(PROBLEM DESCRIPTION): All of the entries must be duplicated exactly.

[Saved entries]
[Start of Attachment]

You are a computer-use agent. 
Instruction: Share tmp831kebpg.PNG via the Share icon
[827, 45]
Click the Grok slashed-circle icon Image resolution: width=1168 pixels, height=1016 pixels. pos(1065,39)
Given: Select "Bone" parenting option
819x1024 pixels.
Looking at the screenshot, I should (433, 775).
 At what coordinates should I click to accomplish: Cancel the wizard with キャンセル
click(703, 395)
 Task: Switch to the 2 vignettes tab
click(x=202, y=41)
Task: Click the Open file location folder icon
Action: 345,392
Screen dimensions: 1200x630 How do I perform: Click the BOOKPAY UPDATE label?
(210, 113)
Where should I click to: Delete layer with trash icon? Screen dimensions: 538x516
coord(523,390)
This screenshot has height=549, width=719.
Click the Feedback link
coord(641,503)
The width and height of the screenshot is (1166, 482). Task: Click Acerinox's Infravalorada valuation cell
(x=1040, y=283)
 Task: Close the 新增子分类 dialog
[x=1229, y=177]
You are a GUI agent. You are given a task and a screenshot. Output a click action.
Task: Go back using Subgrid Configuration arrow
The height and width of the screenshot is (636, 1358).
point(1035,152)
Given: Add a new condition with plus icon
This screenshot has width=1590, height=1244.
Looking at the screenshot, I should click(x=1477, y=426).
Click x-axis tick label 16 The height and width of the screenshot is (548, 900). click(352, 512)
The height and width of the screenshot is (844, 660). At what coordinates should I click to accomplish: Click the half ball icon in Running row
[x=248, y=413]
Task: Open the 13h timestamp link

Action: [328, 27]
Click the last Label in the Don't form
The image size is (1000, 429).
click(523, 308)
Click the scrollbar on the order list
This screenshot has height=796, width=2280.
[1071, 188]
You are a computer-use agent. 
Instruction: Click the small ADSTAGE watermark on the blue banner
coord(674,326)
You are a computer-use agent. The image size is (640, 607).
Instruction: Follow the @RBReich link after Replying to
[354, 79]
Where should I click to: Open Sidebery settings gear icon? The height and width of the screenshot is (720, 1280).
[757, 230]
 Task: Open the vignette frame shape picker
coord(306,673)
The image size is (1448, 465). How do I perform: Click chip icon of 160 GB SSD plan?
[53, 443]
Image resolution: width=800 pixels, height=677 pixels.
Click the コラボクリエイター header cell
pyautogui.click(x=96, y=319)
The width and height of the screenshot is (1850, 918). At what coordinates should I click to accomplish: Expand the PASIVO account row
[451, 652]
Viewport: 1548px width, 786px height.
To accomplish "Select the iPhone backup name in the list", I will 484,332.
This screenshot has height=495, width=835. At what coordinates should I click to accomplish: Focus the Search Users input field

[End of Attachment]

(SOLUTION FOR THIS EXERCISE):
You are a computer-use agent. 
Instruction: Share tmp831kebpg.PNG via the Share icon
[827, 45]
Click the Grok slashed-circle icon Image resolution: width=1168 pixels, height=1016 pixels. pos(1065,39)
Given: Select "Bone" parenting option
819x1024 pixels.
Looking at the screenshot, I should (433, 775).
 At what coordinates should I click to accomplish: Cancel the wizard with キャンセル
click(703, 395)
 Task: Switch to the 2 vignettes tab
click(x=202, y=41)
Task: Click the Open file location folder icon
Action: 345,392
Screen dimensions: 1200x630 How do I perform: Click the BOOKPAY UPDATE label?
(210, 113)
Where should I click to: Delete layer with trash icon? Screen dimensions: 538x516
coord(523,390)
This screenshot has height=549, width=719.
Click the Feedback link
coord(641,503)
The width and height of the screenshot is (1166, 482). Task: Click Acerinox's Infravalorada valuation cell
(x=1040, y=283)
 Task: Close the 新增子分类 dialog
[x=1229, y=177]
You are a GUI agent. You are given a task and a screenshot. Output a click action.
Task: Go back using Subgrid Configuration arrow
The height and width of the screenshot is (636, 1358).
point(1035,152)
Given: Add a new condition with plus icon
This screenshot has width=1590, height=1244.
Looking at the screenshot, I should click(x=1477, y=426).
Click x-axis tick label 16 The height and width of the screenshot is (548, 900). click(352, 512)
The height and width of the screenshot is (844, 660). At what coordinates should I click to accomplish: Click the half ball icon in Running row
[x=248, y=413]
Task: Open the 13h timestamp link

Action: [328, 27]
Click the last Label in the Don't form
The image size is (1000, 429).
click(523, 308)
Click the scrollbar on the order list
This screenshot has height=796, width=2280.
[1071, 188]
You are a computer-use agent. 
Instruction: Click the small ADSTAGE watermark on the blue banner
coord(674,326)
You are a computer-use agent. The image size is (640, 607).
Instruction: Follow the @RBReich link after Replying to
[354, 79]
Where should I click to: Open Sidebery settings gear icon? The height and width of the screenshot is (720, 1280).
[757, 230]
 Task: Open the vignette frame shape picker
coord(306,673)
The image size is (1448, 465). How do I perform: Click chip icon of 160 GB SSD plan?
[53, 443]
Image resolution: width=800 pixels, height=677 pixels.
Click the コラボクリエイター header cell
pyautogui.click(x=96, y=319)
The width and height of the screenshot is (1850, 918). At what coordinates should I click to accomplish: Expand the PASIVO account row
[451, 652]
Viewport: 1548px width, 786px height.
To accomplish "Select the iPhone backup name in the list", I will 484,332.
This screenshot has height=495, width=835. At what coordinates should I click to accomplish: Focus the Search Users input field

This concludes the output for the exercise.